(STUDY MATERIAL Opens)

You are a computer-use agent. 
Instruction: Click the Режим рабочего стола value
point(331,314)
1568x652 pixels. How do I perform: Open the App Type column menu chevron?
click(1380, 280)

(STUDY MATERIAL Closes)
(STUDY MATERIAL Opens)

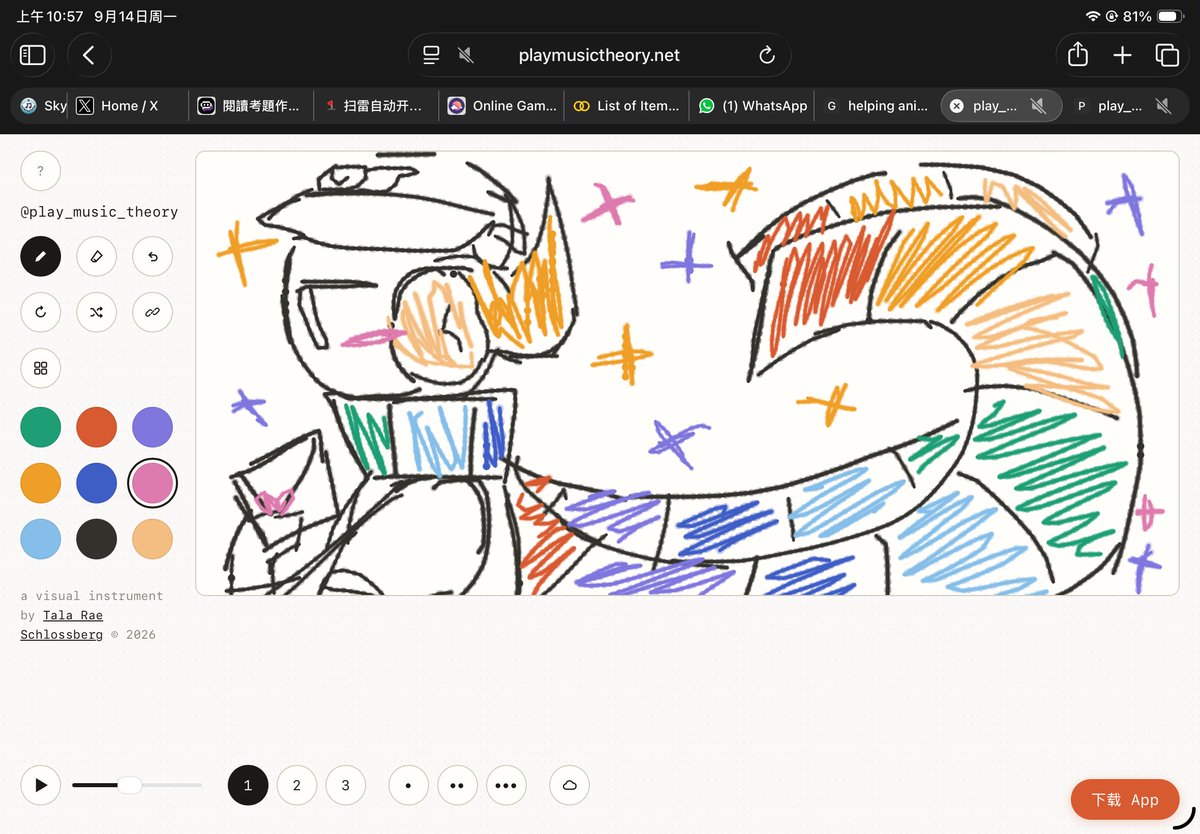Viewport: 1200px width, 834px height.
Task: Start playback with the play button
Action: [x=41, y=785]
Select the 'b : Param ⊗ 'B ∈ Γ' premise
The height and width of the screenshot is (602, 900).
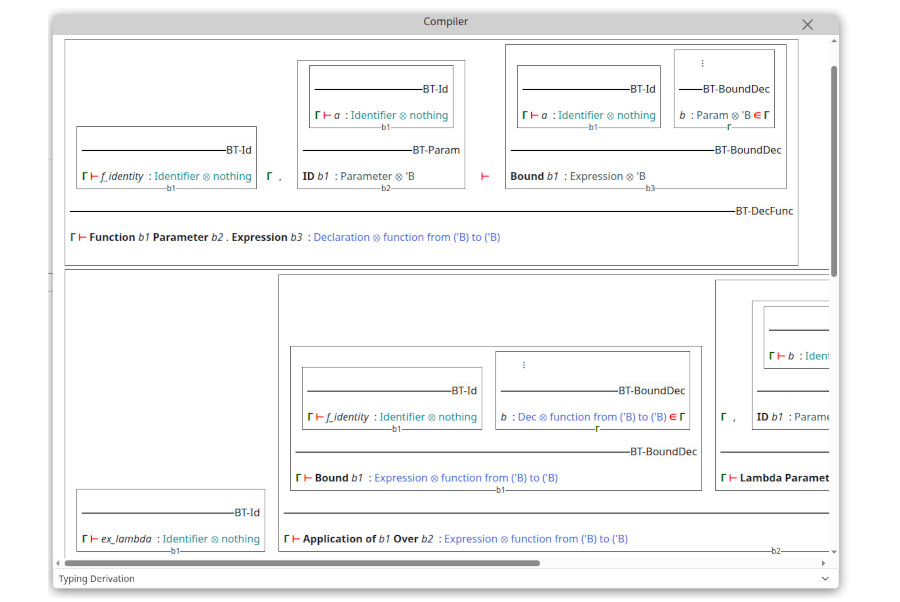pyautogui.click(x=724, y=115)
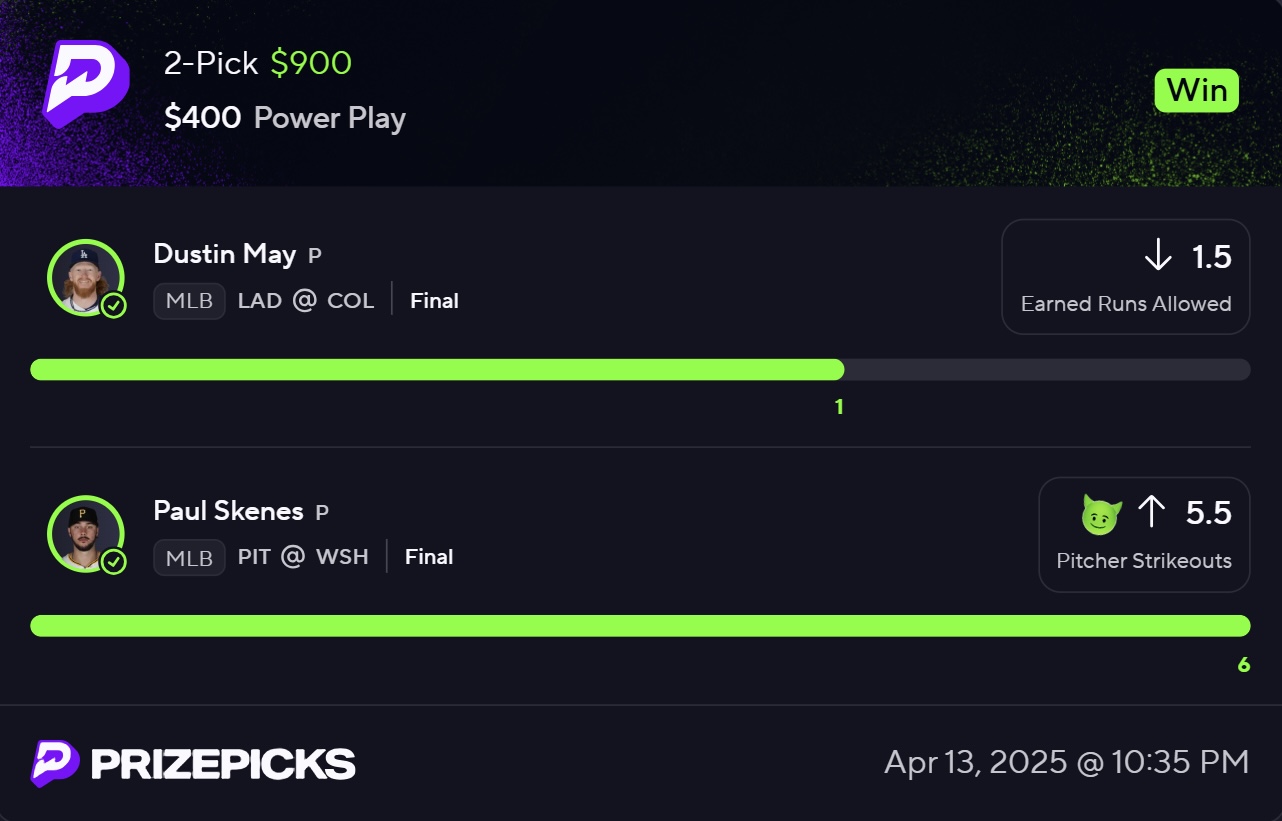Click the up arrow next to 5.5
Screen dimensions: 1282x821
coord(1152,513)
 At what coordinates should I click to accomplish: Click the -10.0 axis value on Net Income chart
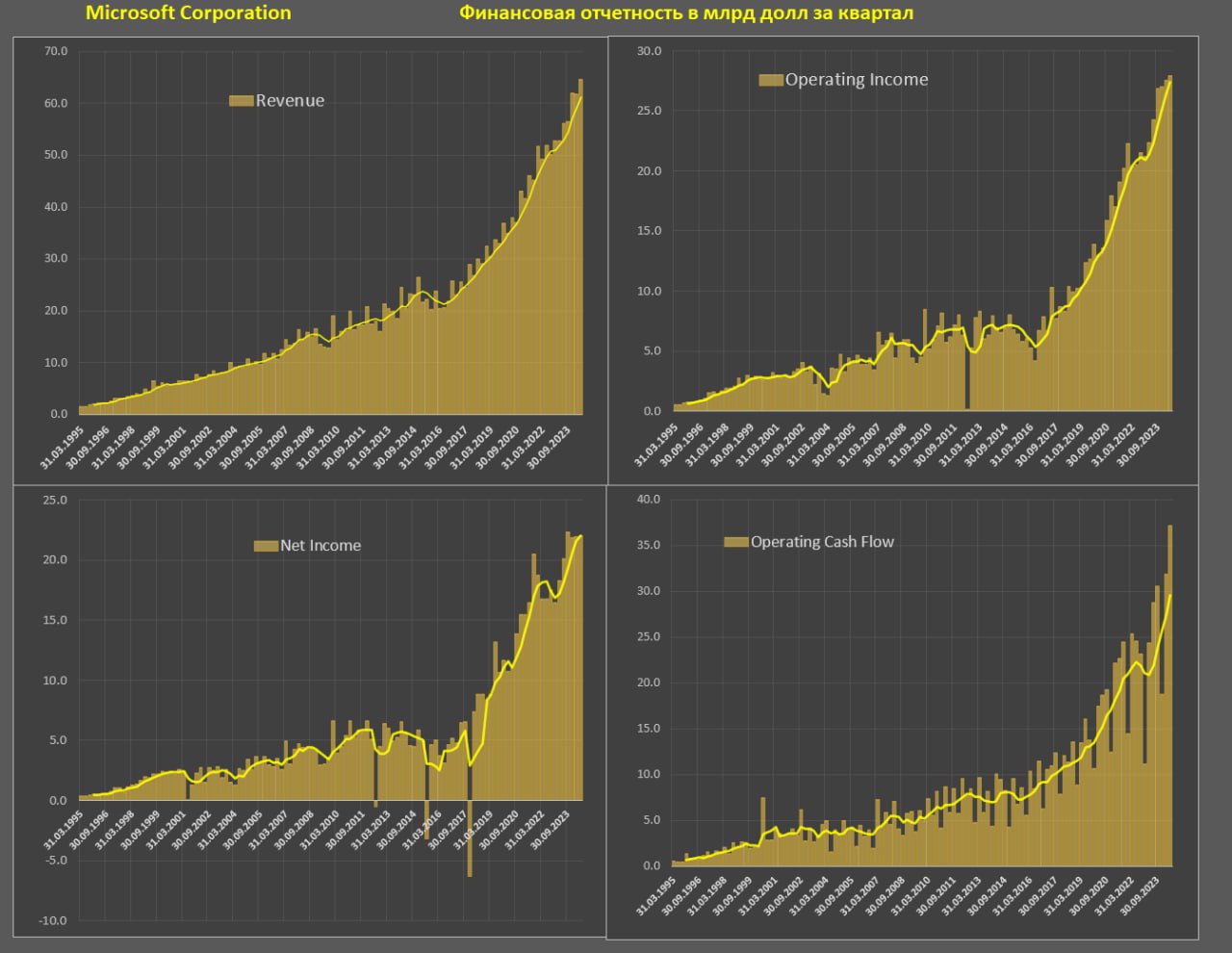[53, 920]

(STUDY MATERIAL Closes)
(STUDY MATERIAL Opens)

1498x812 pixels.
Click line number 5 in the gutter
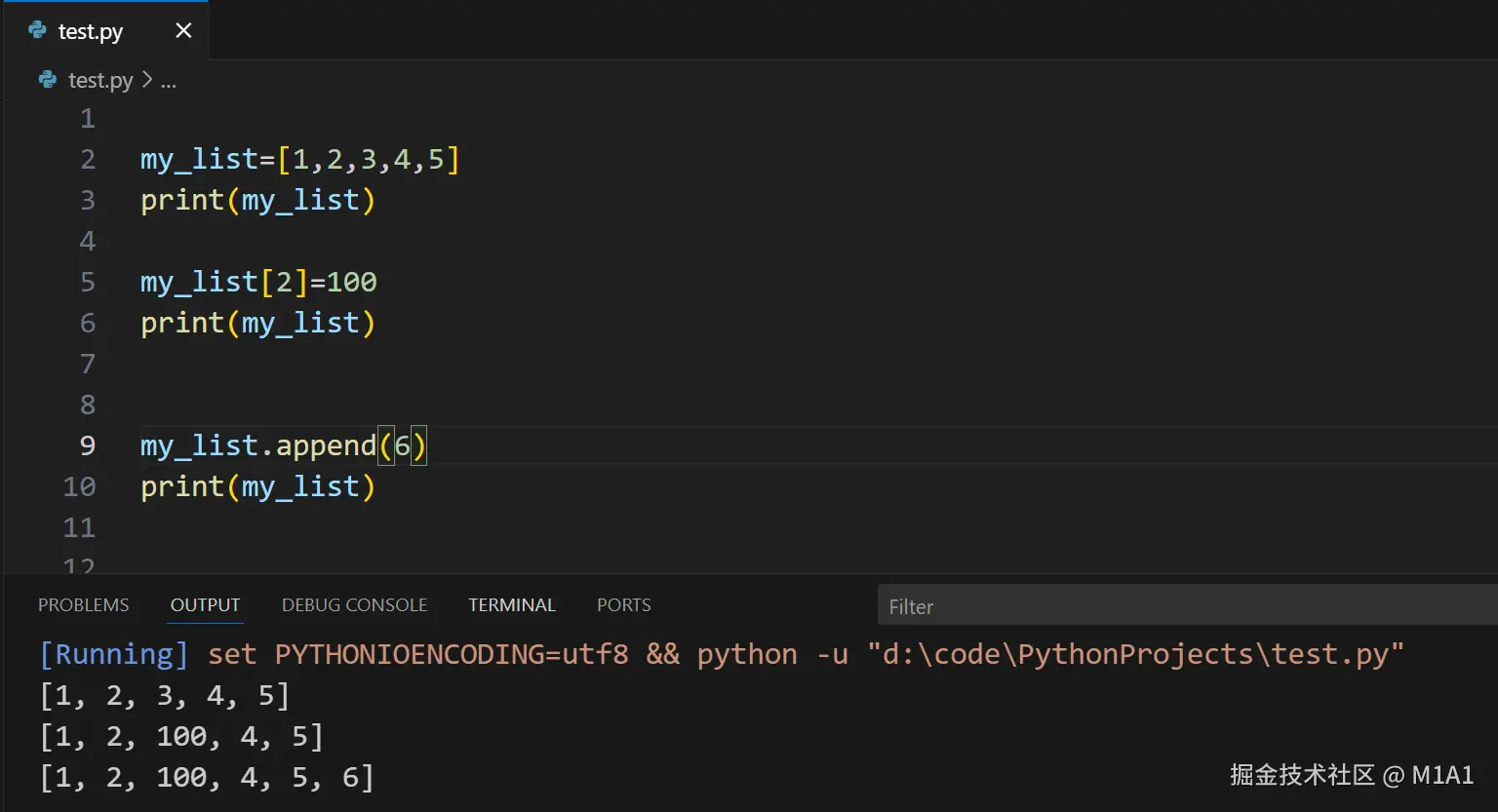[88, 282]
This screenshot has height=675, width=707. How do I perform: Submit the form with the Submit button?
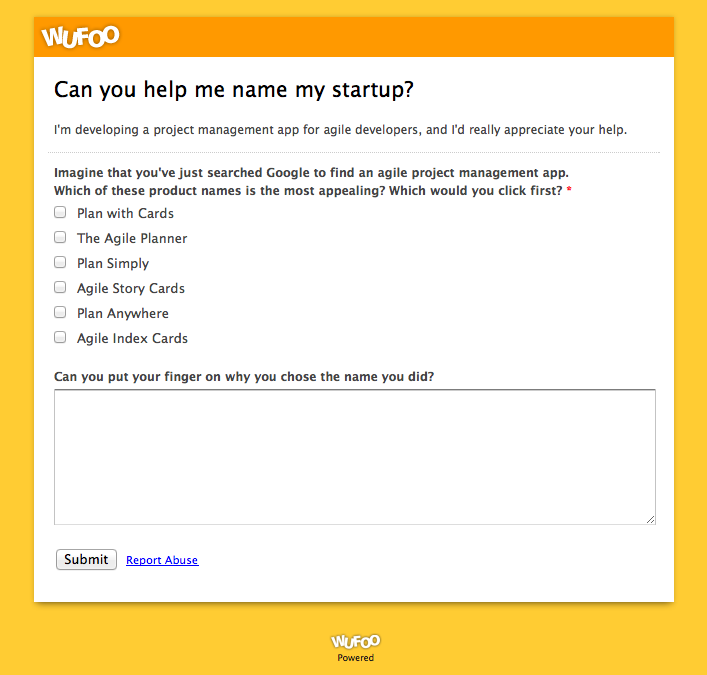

(STUDY MATERIAL Closes)

• **TO DO**: The response must repeat exactly the lines above from the one with "1498x812 pixels." through the one with "This screenshot has", including both, and must contain no pictures and no other text.

• **RESPONSE FOR THIS EXERCISE**:
1498x812 pixels.
Click line number 5 in the gutter
[88, 282]
This screenshot has height=675, width=707. How do I perform: Submit the form with the Submit button?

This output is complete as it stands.